O estudo "Políticas Climáticas e Efeitos Sobre o Comércio", recém-concluído, mostra desdobramentos do regime de "cap and trade" tanto na União Europeia quanto nos EUA. Os europeus já têm o sistema em funcionamento, restrito às próprias empresas, que recebem gratuitamente licenças com limites (caps) do governo, em emissões de carbono, e podem vender ou comprar essas licenças, conforme emitam menos ou mais que os tetos fixados oficialmente.

A partir de 2020, as companhias europeias terão de comprar estas licenças, em leilão, e há pressões, lideradas pela França, para que sejam cobradas, ou compensadas com uma "tarifa-carbono", também de quem quer exportar à Europa. Nos EUA, ainda não foi posta em prática a emenda Waxman-Markey, mas parece questão de tempo para se tornar bandeira do governo democrata.

As autoridades devem determinar até julho de 2011 que produtores serão sujeitos às restrições do novo esquema. Como descreve o estudo para o Cindes, a mudança de matriz energética nos EUA prevista pela emenda inclui forte apoio do Estado a medidas de política industrial e investimento em pesquisa, que podem incluir "rebates" (isenções de imposto) ou compensações financeiras para os investimentos privados em eficiência energética e processos produtivos menos danosos à atmosfera.

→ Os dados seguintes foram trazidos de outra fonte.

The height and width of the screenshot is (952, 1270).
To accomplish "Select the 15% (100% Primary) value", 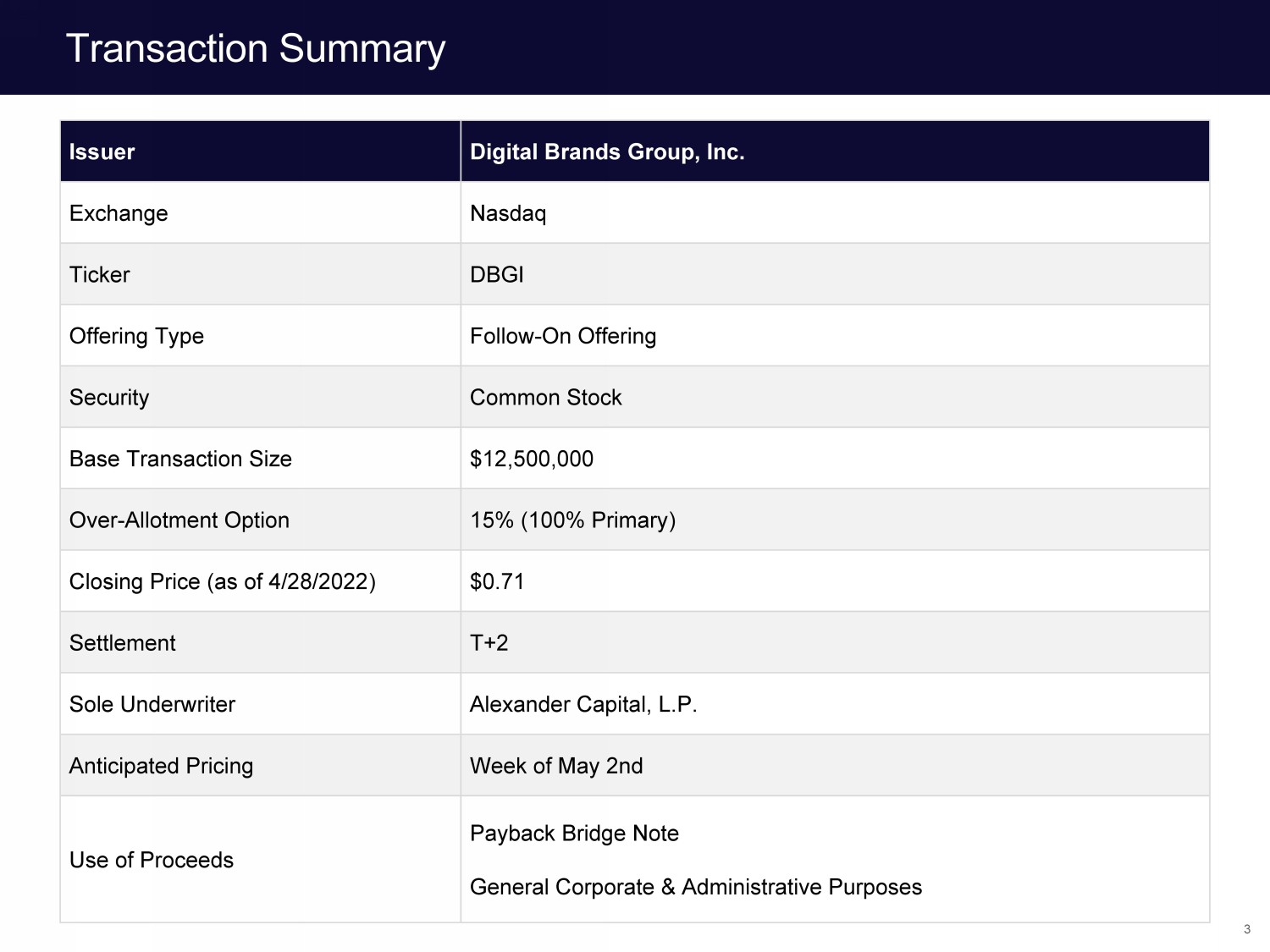I will pyautogui.click(x=572, y=520).
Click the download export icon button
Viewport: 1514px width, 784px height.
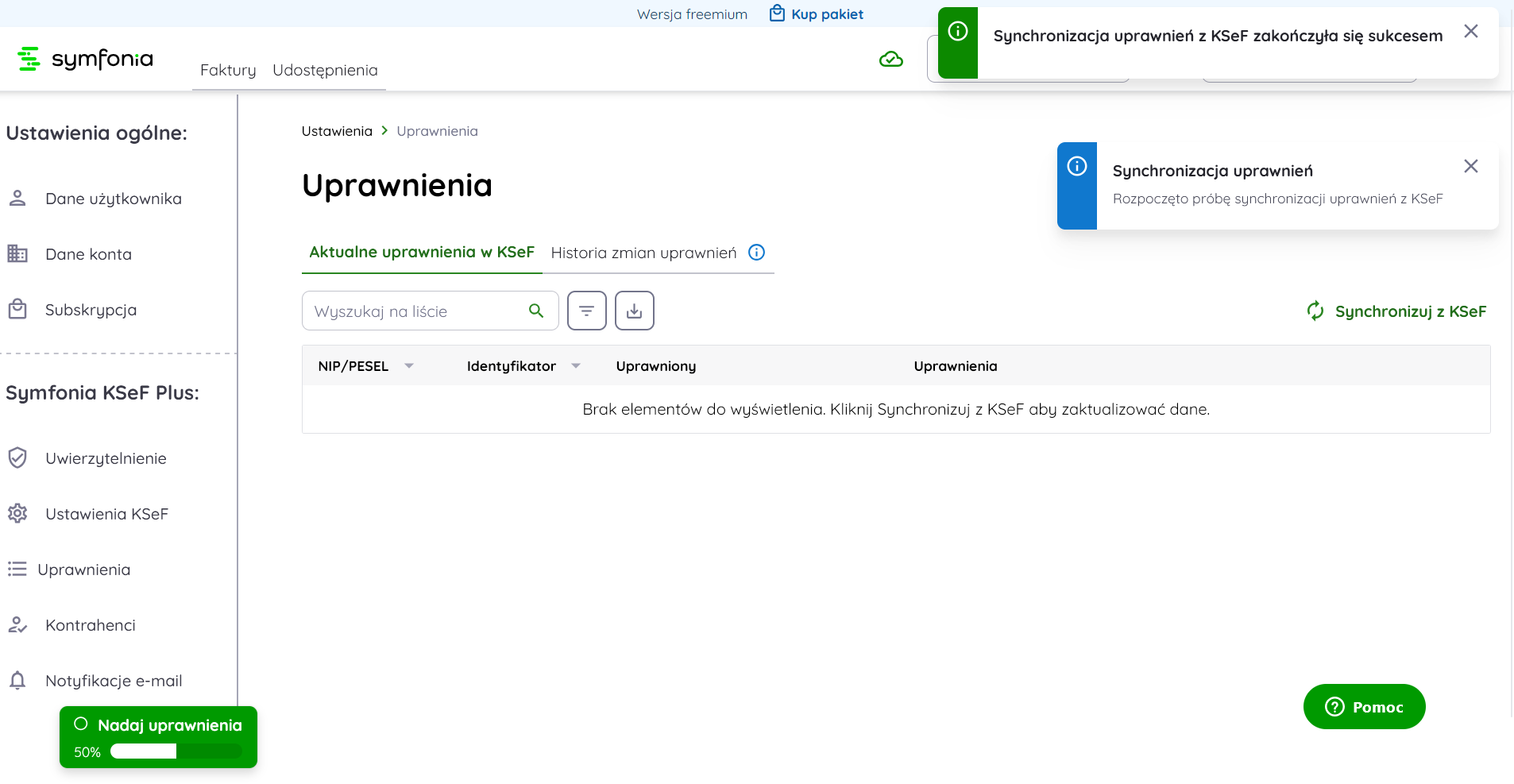(x=634, y=311)
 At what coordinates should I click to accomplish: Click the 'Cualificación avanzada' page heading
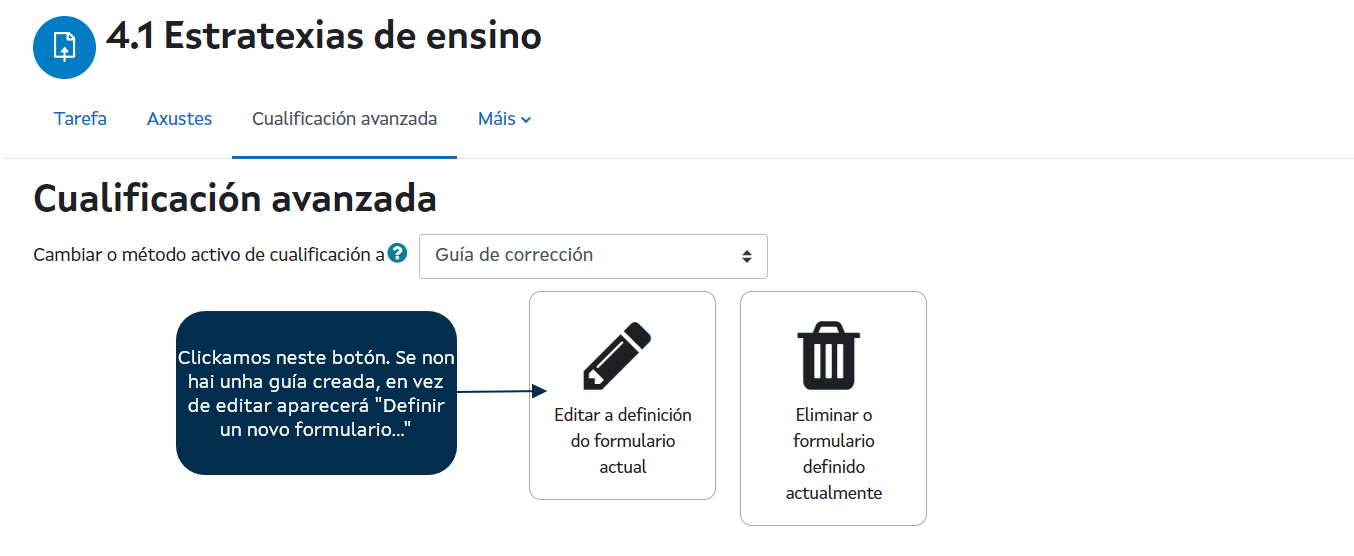click(x=235, y=199)
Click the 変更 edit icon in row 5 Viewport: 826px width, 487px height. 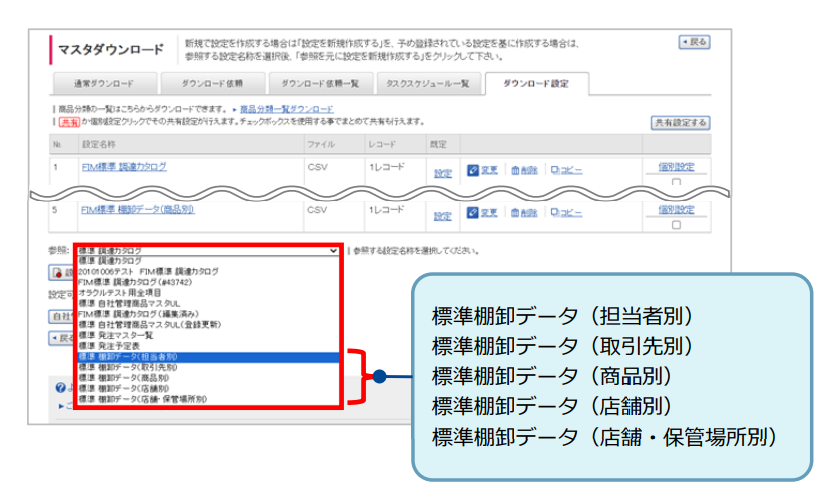pos(474,213)
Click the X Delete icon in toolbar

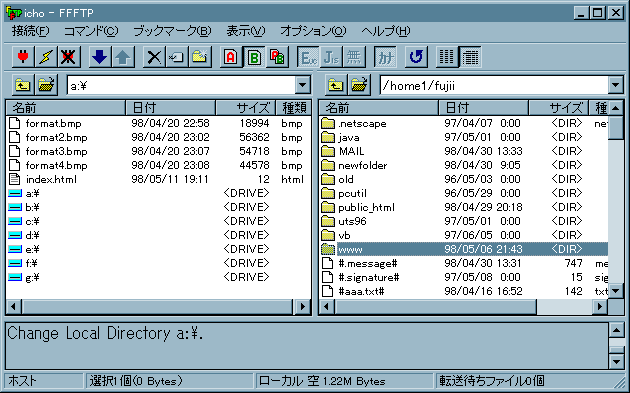tap(153, 57)
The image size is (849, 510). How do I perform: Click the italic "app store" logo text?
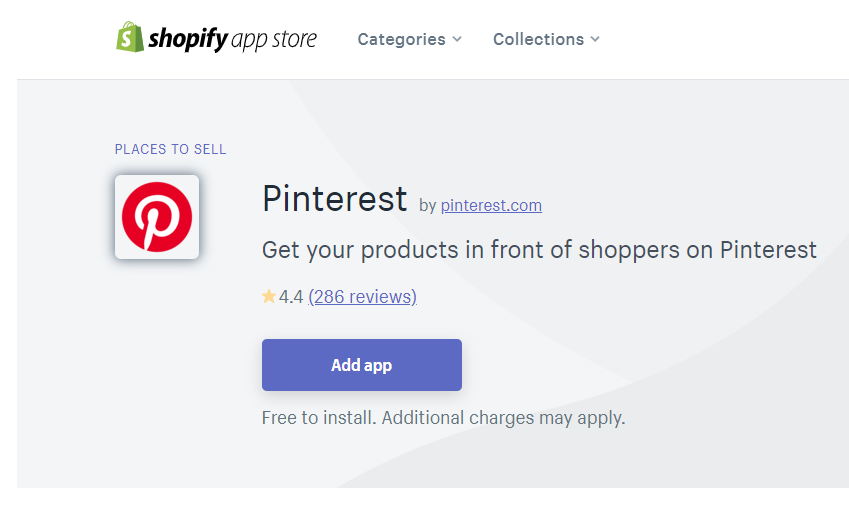[x=274, y=40]
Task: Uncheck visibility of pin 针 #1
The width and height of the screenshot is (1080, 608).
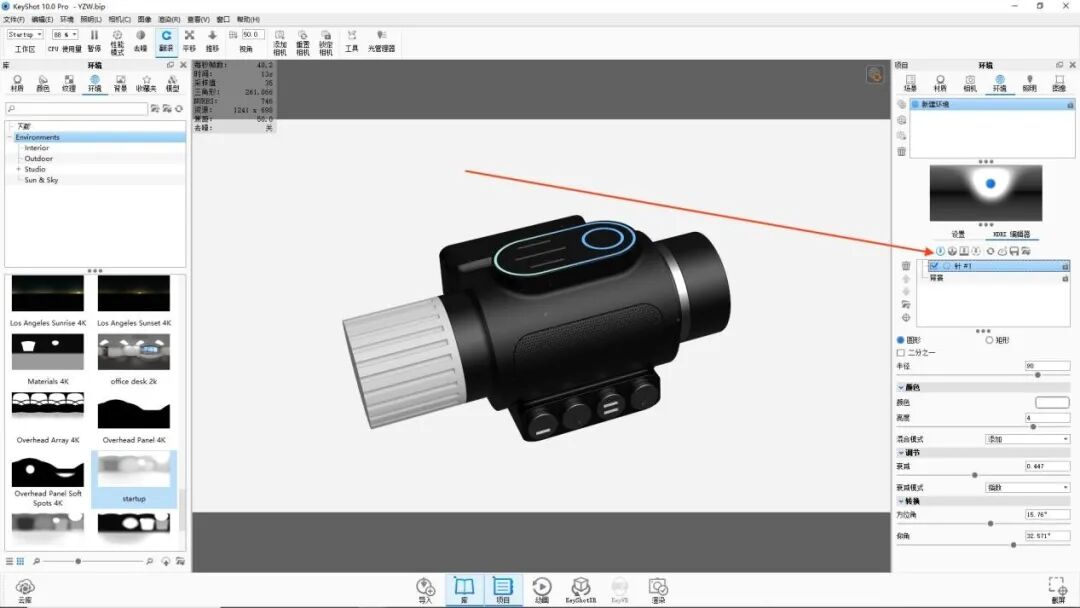Action: coord(935,266)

As vagas determinações da emenda dão poder enorme ao Estado para administrar o regime de licenças, que, a partir de 2020, serão exigidas também nas importações. Dependendo da forma como se fará isso, pode haver desobediência às normas da OMC, alerta o Cindes.

O ajuste nas fronteiras se dará para importações americanas de países que não façam "esforço comparável" ao dos EUA. Isso, no mínimo, imporá um custo burocrático adicional aos exportadores brasileiros, que serão obrigados a documentar o conteúdo de carbono incorporado em sua produção. Chegam a pelo menos 3% das exportações brasileiras os produtos ameaçados por medidas dos EUA. Pouco, mas em setores-chave, de grande peso político.

O Brasil esta bem na contabilidade geral dos esforços para redução de emissões. Mas, se o critério dos EUA para exigências aos importados for o tamanho dos esforços da indústria local para reduzir as emissões de carbono, as empresas brasileiras podem enfrentar "alto preço", diz estudo. Isso porque o governo no Brasil tende a concentrar esforços no combate ao desmatamento, onde serão maiores os efeitos na redução de emissões na atmosfera.

Cobrar das indústrias brasileiras esforços de mitigação proporcionais aos das companhias nos EUA pode afetar a competitividade dessas empresas, aponta o estudo do Cindes. Esse é um dos temas embutidos na briga por palavras da declaração final de Copenhague.